» **WORK INSTRUCTION**
Set out the records again, keeping every word as it is.

[Items from a data source]
:::::

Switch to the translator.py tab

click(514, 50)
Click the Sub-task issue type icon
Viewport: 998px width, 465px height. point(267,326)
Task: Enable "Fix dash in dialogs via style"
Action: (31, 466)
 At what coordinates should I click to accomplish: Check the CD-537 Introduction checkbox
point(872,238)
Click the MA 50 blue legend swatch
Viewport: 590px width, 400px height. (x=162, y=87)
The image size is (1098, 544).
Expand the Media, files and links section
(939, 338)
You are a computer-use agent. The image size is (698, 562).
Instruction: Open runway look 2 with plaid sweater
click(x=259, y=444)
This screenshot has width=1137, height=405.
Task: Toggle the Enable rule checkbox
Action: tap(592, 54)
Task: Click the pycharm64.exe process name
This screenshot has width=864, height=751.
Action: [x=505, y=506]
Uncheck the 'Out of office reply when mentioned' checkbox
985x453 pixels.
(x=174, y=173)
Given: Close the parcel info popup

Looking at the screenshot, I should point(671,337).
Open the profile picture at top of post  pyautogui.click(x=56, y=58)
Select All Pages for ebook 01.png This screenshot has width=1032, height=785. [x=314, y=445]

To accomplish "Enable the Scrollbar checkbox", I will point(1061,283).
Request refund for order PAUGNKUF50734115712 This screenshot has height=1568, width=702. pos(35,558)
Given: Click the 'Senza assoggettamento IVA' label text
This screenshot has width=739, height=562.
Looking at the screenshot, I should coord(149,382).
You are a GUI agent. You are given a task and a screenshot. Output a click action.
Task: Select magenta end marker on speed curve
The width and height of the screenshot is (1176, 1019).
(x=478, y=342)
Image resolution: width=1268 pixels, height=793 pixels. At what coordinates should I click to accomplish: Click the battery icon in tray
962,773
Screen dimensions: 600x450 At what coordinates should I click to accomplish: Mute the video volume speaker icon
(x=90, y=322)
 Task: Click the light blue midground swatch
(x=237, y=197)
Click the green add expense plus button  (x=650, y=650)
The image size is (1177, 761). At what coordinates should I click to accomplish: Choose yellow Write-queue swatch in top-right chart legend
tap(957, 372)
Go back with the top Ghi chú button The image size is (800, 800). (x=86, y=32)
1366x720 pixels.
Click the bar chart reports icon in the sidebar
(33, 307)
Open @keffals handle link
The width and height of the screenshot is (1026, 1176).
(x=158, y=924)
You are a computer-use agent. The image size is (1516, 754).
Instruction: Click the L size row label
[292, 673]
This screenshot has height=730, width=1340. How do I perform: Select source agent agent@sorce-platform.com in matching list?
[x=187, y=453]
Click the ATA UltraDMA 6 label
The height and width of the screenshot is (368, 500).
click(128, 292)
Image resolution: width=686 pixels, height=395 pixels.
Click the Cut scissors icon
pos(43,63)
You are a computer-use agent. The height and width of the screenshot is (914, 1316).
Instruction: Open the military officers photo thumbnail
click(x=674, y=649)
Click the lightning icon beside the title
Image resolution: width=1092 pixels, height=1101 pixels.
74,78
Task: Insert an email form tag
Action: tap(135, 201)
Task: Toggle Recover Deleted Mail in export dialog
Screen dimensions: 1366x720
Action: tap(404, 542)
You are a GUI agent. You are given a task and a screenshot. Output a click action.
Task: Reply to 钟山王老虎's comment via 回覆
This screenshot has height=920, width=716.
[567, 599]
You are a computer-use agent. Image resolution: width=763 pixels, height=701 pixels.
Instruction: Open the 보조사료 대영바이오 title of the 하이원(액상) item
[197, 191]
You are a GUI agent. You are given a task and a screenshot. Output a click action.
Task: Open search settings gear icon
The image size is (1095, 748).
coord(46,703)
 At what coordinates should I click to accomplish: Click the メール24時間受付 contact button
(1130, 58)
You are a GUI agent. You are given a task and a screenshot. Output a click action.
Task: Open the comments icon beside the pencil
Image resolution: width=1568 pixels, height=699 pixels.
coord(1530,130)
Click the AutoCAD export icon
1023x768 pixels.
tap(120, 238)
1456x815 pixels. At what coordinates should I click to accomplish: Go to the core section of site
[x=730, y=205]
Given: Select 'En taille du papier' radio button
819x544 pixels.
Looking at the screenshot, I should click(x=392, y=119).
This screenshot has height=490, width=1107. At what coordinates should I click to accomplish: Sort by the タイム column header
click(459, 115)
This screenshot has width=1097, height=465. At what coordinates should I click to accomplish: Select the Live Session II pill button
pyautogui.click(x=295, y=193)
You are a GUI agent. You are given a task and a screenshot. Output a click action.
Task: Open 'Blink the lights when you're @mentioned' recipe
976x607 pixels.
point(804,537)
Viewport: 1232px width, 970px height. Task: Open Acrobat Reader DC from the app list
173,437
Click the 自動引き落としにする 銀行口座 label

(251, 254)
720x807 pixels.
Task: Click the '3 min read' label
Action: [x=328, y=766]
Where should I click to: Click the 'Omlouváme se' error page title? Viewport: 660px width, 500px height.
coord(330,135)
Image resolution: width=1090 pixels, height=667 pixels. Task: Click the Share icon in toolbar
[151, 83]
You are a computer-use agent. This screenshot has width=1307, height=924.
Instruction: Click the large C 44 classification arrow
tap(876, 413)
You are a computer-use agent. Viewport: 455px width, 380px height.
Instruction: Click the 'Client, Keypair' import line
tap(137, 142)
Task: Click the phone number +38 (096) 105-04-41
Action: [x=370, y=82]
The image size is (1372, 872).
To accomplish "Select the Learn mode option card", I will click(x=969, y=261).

:::::

» **FINISHED EXERCISE**
Switch to the translator.py tab

click(514, 50)
Click the Sub-task issue type icon
Viewport: 998px width, 465px height. point(267,326)
Task: Enable "Fix dash in dialogs via style"
Action: (31, 466)
 At what coordinates should I click to accomplish: Check the CD-537 Introduction checkbox
point(872,238)
Click the MA 50 blue legend swatch
Viewport: 590px width, 400px height. (x=162, y=87)
The image size is (1098, 544).
Expand the Media, files and links section
(939, 338)
You are a computer-use agent. The image size is (698, 562).
Instruction: Open runway look 2 with plaid sweater
click(x=259, y=444)
This screenshot has width=1137, height=405.
Task: Toggle the Enable rule checkbox
Action: tap(592, 54)
Task: Click the pycharm64.exe process name
This screenshot has width=864, height=751.
Action: [x=505, y=506]
Uncheck the 'Out of office reply when mentioned' checkbox
985x453 pixels.
(x=174, y=173)
Given: Close the parcel info popup

Looking at the screenshot, I should point(671,337).
Open the profile picture at top of post  pyautogui.click(x=56, y=58)
Select All Pages for ebook 01.png This screenshot has width=1032, height=785. [x=314, y=445]

To accomplish "Enable the Scrollbar checkbox", I will point(1061,283).
Request refund for order PAUGNKUF50734115712 This screenshot has height=1568, width=702. pos(35,558)
Given: Click the 'Senza assoggettamento IVA' label text
This screenshot has width=739, height=562.
Looking at the screenshot, I should coord(149,382).
You are a GUI agent. You are given a task and a screenshot. Output a click action.
Task: Select magenta end marker on speed curve
The width and height of the screenshot is (1176, 1019).
(x=478, y=342)
Image resolution: width=1268 pixels, height=793 pixels. At what coordinates should I click to accomplish: Click the battery icon in tray
962,773
Screen dimensions: 600x450 At what coordinates should I click to accomplish: Mute the video volume speaker icon
(x=90, y=322)
 Task: Click the light blue midground swatch
(x=237, y=197)
Click the green add expense plus button  (x=650, y=650)
The image size is (1177, 761). At what coordinates should I click to accomplish: Choose yellow Write-queue swatch in top-right chart legend
tap(957, 372)
Go back with the top Ghi chú button The image size is (800, 800). (x=86, y=32)
1366x720 pixels.
Click the bar chart reports icon in the sidebar
(33, 307)
Open @keffals handle link
The width and height of the screenshot is (1026, 1176).
(x=158, y=924)
You are a computer-use agent. The image size is (1516, 754).
Instruction: Click the L size row label
[292, 673]
This screenshot has height=730, width=1340. How do I perform: Select source agent agent@sorce-platform.com in matching list?
[x=187, y=453]
Click the ATA UltraDMA 6 label
The height and width of the screenshot is (368, 500).
click(128, 292)
Image resolution: width=686 pixels, height=395 pixels.
Click the Cut scissors icon
pos(43,63)
You are a computer-use agent. The height and width of the screenshot is (914, 1316).
Instruction: Open the military officers photo thumbnail
click(x=674, y=649)
Click the lightning icon beside the title
Image resolution: width=1092 pixels, height=1101 pixels.
74,78
Task: Insert an email form tag
Action: tap(135, 201)
Task: Toggle Recover Deleted Mail in export dialog
Screen dimensions: 1366x720
Action: tap(404, 542)
You are a GUI agent. You are given a task and a screenshot. Output a click action.
Task: Reply to 钟山王老虎's comment via 回覆
This screenshot has height=920, width=716.
[567, 599]
You are a computer-use agent. Image resolution: width=763 pixels, height=701 pixels.
Instruction: Open the 보조사료 대영바이오 title of the 하이원(액상) item
[197, 191]
You are a GUI agent. You are given a task and a screenshot. Output a click action.
Task: Open search settings gear icon
The image size is (1095, 748).
coord(46,703)
 At what coordinates should I click to accomplish: Click the メール24時間受付 contact button
(1130, 58)
You are a GUI agent. You are given a task and a screenshot. Output a click action.
Task: Open the comments icon beside the pencil
Image resolution: width=1568 pixels, height=699 pixels.
coord(1530,130)
Click the AutoCAD export icon
1023x768 pixels.
tap(120, 238)
1456x815 pixels. At what coordinates should I click to accomplish: Go to the core section of site
[x=730, y=205]
Given: Select 'En taille du papier' radio button
819x544 pixels.
Looking at the screenshot, I should click(x=392, y=119).
This screenshot has height=490, width=1107. At what coordinates should I click to accomplish: Sort by the タイム column header
click(459, 115)
This screenshot has width=1097, height=465. At what coordinates should I click to accomplish: Select the Live Session II pill button
pyautogui.click(x=295, y=193)
You are a GUI agent. You are given a task and a screenshot. Output a click action.
Task: Open 'Blink the lights when you're @mentioned' recipe
976x607 pixels.
point(804,537)
Viewport: 1232px width, 970px height. Task: Open Acrobat Reader DC from the app list
173,437
Click the 自動引き落としにする 銀行口座 label

(251, 254)
720x807 pixels.
Task: Click the '3 min read' label
Action: [x=328, y=766]
Where should I click to: Click the 'Omlouváme se' error page title? Viewport: 660px width, 500px height.
coord(330,135)
Image resolution: width=1090 pixels, height=667 pixels. Task: Click the Share icon in toolbar
[151, 83]
You are a computer-use agent. This screenshot has width=1307, height=924.
Instruction: Click the large C 44 classification arrow
tap(876, 413)
You are a computer-use agent. Viewport: 455px width, 380px height.
Instruction: Click the 'Client, Keypair' import line
tap(137, 142)
Task: Click the phone number +38 (096) 105-04-41
Action: [x=370, y=82]
The image size is (1372, 872).
To accomplish "Select the Learn mode option card", I will click(x=969, y=261).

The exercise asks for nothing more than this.